Construction of the expressway route was initiated in 1962 in Shibuya 4 chome near Aoyama Gakuin University. The first section of the expressway to be opened to traffic was a section between Roppongi-dōri at Shibuya Interchange and Shibuya 4 chome in October 1964 in time for the beginning of the 1964 Olympics. The construction methods used on this elevated section of highway would later come under scrutiny after they were found to be the underlying cause of the collapse of the elevated Kobe Route in Kobe during the Great Hanshin earthquake of 1995. It was next extended to Tanimachi Junction from Shibuya 4 chome in September 1967. The rest of the expressway between Shibuya and the Tōmei Expressway was completed in December 1971.

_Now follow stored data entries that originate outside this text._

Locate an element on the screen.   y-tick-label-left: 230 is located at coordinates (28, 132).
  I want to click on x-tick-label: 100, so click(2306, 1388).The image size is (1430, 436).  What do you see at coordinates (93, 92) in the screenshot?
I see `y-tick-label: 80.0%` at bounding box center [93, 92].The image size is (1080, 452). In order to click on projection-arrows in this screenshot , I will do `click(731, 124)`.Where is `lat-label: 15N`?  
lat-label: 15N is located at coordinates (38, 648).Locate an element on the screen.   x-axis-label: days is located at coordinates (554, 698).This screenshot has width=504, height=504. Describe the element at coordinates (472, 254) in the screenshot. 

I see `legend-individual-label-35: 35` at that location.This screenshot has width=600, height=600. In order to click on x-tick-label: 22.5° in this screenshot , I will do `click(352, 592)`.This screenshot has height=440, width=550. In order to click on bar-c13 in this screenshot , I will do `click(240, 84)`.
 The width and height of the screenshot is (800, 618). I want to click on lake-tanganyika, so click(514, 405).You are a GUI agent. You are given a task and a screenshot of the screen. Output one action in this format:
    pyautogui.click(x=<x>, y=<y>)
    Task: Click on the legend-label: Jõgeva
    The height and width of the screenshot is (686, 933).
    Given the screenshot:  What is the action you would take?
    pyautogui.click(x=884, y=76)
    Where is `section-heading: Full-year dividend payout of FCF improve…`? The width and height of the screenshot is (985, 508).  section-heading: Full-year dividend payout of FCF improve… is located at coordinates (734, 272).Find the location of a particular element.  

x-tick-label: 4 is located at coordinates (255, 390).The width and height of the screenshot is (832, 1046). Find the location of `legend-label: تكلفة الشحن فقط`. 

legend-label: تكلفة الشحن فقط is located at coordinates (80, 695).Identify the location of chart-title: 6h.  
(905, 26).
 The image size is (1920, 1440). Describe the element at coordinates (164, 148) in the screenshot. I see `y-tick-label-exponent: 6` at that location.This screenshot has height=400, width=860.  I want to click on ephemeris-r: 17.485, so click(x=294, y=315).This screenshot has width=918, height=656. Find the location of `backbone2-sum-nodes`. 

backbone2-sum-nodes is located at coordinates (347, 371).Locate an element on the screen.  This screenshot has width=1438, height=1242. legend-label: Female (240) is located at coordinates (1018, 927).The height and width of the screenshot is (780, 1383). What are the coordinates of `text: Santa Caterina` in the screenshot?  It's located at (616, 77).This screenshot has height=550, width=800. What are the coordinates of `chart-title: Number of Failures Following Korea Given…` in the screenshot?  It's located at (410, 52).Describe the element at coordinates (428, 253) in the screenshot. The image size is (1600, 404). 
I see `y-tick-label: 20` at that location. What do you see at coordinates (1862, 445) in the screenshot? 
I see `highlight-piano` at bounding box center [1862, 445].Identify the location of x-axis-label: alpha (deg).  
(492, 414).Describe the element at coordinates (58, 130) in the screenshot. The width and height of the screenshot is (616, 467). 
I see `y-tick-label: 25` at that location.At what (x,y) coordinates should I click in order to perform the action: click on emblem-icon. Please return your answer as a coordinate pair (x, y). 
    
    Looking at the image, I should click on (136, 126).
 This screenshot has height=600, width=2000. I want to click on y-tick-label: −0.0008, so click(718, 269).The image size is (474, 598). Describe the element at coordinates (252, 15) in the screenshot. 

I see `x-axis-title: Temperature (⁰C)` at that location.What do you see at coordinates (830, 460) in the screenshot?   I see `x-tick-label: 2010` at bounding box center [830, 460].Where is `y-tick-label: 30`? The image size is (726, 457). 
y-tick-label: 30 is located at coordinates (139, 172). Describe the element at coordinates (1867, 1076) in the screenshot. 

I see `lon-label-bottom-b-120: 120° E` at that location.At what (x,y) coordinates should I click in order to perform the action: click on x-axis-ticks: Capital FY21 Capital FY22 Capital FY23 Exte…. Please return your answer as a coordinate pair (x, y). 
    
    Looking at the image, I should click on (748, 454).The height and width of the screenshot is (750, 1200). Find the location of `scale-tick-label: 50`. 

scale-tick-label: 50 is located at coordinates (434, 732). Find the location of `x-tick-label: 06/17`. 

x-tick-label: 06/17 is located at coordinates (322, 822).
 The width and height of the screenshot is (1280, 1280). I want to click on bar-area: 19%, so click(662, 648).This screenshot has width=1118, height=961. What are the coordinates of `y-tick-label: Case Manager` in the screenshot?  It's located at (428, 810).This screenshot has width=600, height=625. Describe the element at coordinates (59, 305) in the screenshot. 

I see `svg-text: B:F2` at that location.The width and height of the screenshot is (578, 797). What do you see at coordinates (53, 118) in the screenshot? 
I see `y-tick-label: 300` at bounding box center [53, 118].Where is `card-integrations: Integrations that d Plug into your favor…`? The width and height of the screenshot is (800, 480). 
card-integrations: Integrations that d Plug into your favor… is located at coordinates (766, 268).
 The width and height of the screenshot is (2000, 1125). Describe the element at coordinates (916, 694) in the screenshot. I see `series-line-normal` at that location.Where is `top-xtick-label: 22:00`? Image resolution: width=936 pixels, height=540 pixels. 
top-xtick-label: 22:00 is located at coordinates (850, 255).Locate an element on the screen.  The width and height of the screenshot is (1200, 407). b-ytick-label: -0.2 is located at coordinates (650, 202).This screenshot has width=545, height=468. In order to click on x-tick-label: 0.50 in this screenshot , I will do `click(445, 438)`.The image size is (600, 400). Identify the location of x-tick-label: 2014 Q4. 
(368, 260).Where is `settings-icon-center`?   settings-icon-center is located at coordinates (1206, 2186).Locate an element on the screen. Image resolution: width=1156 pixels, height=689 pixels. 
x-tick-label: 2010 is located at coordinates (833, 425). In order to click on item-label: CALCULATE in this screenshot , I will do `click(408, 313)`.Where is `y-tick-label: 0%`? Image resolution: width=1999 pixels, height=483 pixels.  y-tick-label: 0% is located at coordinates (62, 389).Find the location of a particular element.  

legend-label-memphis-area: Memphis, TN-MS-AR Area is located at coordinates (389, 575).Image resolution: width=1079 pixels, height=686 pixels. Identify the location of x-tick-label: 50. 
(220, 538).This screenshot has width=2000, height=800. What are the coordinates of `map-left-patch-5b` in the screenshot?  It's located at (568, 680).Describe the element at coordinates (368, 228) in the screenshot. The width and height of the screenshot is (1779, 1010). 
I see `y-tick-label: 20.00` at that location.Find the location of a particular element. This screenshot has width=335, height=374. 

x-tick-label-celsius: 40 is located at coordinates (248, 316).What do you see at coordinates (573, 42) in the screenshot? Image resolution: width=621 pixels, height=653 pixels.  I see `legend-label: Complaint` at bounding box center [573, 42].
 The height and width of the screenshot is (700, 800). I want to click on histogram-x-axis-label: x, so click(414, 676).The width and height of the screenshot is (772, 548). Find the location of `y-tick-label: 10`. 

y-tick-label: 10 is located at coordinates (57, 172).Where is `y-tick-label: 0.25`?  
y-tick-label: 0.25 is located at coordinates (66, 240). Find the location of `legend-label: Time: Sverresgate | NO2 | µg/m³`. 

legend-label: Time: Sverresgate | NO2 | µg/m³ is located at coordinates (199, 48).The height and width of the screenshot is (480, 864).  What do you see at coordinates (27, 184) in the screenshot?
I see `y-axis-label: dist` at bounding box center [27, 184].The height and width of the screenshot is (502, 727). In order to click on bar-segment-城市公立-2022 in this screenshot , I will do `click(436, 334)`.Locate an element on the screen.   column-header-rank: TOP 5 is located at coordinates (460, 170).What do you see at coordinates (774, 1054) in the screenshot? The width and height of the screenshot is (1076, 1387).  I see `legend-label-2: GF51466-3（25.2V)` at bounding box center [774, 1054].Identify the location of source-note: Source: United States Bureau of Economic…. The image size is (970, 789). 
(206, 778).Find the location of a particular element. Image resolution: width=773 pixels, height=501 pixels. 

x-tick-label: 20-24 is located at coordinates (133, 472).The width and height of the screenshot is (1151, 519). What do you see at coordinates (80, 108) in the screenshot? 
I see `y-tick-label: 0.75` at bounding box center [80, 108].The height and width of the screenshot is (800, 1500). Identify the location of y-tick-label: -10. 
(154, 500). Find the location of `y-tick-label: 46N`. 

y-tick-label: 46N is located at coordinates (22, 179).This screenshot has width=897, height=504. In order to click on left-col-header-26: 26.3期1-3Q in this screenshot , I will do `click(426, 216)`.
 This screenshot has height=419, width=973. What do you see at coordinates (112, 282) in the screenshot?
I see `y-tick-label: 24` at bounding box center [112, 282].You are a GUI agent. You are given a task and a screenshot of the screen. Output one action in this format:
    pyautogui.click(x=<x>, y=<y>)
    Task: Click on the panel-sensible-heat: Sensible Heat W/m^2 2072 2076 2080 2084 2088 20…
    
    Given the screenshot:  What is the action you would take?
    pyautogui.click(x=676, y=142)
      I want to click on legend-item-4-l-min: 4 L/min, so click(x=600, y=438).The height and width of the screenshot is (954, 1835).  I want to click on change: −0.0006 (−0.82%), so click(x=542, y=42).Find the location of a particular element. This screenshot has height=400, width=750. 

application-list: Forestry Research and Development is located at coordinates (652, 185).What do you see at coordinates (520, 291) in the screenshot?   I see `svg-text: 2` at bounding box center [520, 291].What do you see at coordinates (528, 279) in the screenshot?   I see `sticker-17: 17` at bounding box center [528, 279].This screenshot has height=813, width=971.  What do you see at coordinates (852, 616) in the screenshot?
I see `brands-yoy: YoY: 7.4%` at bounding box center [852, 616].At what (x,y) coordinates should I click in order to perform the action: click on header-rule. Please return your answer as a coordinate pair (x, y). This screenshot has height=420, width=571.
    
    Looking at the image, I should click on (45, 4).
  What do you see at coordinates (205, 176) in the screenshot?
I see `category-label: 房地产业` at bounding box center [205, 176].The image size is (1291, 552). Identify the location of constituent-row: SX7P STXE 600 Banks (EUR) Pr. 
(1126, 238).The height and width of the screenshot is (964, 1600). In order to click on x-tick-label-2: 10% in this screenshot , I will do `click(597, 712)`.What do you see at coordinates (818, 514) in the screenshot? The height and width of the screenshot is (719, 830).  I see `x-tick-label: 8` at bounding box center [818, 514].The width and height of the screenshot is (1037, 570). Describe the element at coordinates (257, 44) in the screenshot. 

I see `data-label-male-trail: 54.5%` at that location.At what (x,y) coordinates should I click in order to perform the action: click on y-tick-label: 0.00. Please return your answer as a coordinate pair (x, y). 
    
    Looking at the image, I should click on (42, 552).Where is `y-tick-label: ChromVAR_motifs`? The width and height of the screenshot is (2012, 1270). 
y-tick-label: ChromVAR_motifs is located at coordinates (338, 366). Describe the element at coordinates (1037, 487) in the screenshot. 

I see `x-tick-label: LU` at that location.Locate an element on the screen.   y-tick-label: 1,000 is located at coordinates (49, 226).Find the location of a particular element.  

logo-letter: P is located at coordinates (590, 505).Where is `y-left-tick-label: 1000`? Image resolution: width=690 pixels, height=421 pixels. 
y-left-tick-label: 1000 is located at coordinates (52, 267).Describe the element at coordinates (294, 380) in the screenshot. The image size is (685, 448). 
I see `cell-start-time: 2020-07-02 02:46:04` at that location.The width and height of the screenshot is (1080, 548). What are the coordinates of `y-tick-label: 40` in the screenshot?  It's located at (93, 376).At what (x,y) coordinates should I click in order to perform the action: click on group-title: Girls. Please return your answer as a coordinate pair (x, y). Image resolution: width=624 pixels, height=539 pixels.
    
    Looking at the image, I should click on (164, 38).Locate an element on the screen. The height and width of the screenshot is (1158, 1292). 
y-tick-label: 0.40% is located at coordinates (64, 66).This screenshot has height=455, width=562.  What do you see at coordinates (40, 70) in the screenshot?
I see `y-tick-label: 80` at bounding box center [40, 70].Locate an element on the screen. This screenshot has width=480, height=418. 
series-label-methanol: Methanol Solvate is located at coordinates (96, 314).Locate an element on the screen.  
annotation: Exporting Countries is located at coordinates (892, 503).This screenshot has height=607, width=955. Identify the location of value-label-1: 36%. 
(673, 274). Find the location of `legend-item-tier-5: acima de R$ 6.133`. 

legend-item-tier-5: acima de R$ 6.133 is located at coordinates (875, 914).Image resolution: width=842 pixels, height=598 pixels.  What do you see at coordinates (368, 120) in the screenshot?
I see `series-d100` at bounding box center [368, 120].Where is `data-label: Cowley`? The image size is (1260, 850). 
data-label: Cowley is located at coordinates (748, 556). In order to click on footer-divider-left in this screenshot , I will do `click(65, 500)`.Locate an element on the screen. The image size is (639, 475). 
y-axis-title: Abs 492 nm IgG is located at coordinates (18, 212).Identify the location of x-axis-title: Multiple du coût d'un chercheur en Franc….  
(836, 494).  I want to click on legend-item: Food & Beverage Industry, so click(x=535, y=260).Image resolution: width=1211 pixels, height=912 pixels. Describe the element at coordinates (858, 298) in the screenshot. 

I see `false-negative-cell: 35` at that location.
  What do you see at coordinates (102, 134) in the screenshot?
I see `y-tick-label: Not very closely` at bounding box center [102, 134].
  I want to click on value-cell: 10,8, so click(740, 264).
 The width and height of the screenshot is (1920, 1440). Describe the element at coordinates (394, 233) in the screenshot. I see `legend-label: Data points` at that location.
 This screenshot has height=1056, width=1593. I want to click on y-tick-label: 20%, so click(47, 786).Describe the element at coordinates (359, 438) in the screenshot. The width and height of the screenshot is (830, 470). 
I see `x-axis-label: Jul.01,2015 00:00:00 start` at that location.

Further developments to the expressway have been made since its completion, in 2003 the Shibuya Route was included as one of several highways in Japan that make up its section of Asian Highway 1. In March 2010, the expressway was linked to the Central Circular Route upon the completion of Ōhashi Junction. On 7 March 2015, Ōhashi Junction was expanded to carry traffic to and from the Shibuya Route and the newly opened section of the Central Circular Route to the south of Ōhashi Junction.

==Junction list==
The entire expressway is in Tokyo.

| Location | km | mi | Exit | Name | Destinations | Notes |
| Minato | 0.0 | 0.0 | — | Tanimachi | Inner Circular Route – to Bayshore Route, Haneda Route, Shinjuku Route, Ikebukuro Route, Ueno, Shiba Park, Saitama, Kasumigaseki, Kita-ikebukuro | Eastern terminus; eastern end of AH1 concurrency |
| 1.9 | 1.2 | 301 | Takagichō | Tokyo Metropolitan Route 412 (Roppongi-dōri) – to Aoyama-dōri, Ebisu, Shibuya Station |  |
| Shibuya | 3.4– 4.4 | 2.1– 2.7 | 302/303 | Shibuya | Tokyo Metropolitan Route 412 (Roppongi-dōri) – Roppongi, Minamiaoyama National Route 246 (Tamagawa-dōri) – Yamate-dōri, Meguro |  |
| Meguro | 5.2 | 3.2 | — | Ōhashi | Central Circular Route – to Bayshore Route, Tōhoku Expressway |  |
| Setagaya | 5.8– 6.0 | 3.6– 3.7 | 304/305 | Ikejiri/Sangenjaya | National Route 246 (Tamagawa-dōri) – Yamate-dōri, Meguro |  |
| 11.5 | 7.1 | PA/TB | Yōga |  | Eastbound access to parking area and tollgate only |
| 11.9 | 7.4 | — | Yōga | Kampachi-dōri – Takaido, Todoroki Tōmei Expressway – Shizuoka | Western terminus; expressway continues west as the Tōmei Expressway and AH1 |
1.000 mi = 1.609 km; 1.000 km = 0.621 mi Incomplete access; Route transition;

==Cultural references==
The Shibuya Route figures in Haruki Murakami's dystopian fiction novel 1Q84. It is the setting of the novel's opening chapter. The elevated expressway has no shoulders, so turnouts at regular intervals provide places for drivers to park in case of an emergency. The turnouts are equipped with emergency stairways to the streets below. In the novel, one of these emergency stairways serves as a gateway to an alternate reality, a fictionalized version of 1984 that the main character, Aomame, is transported to.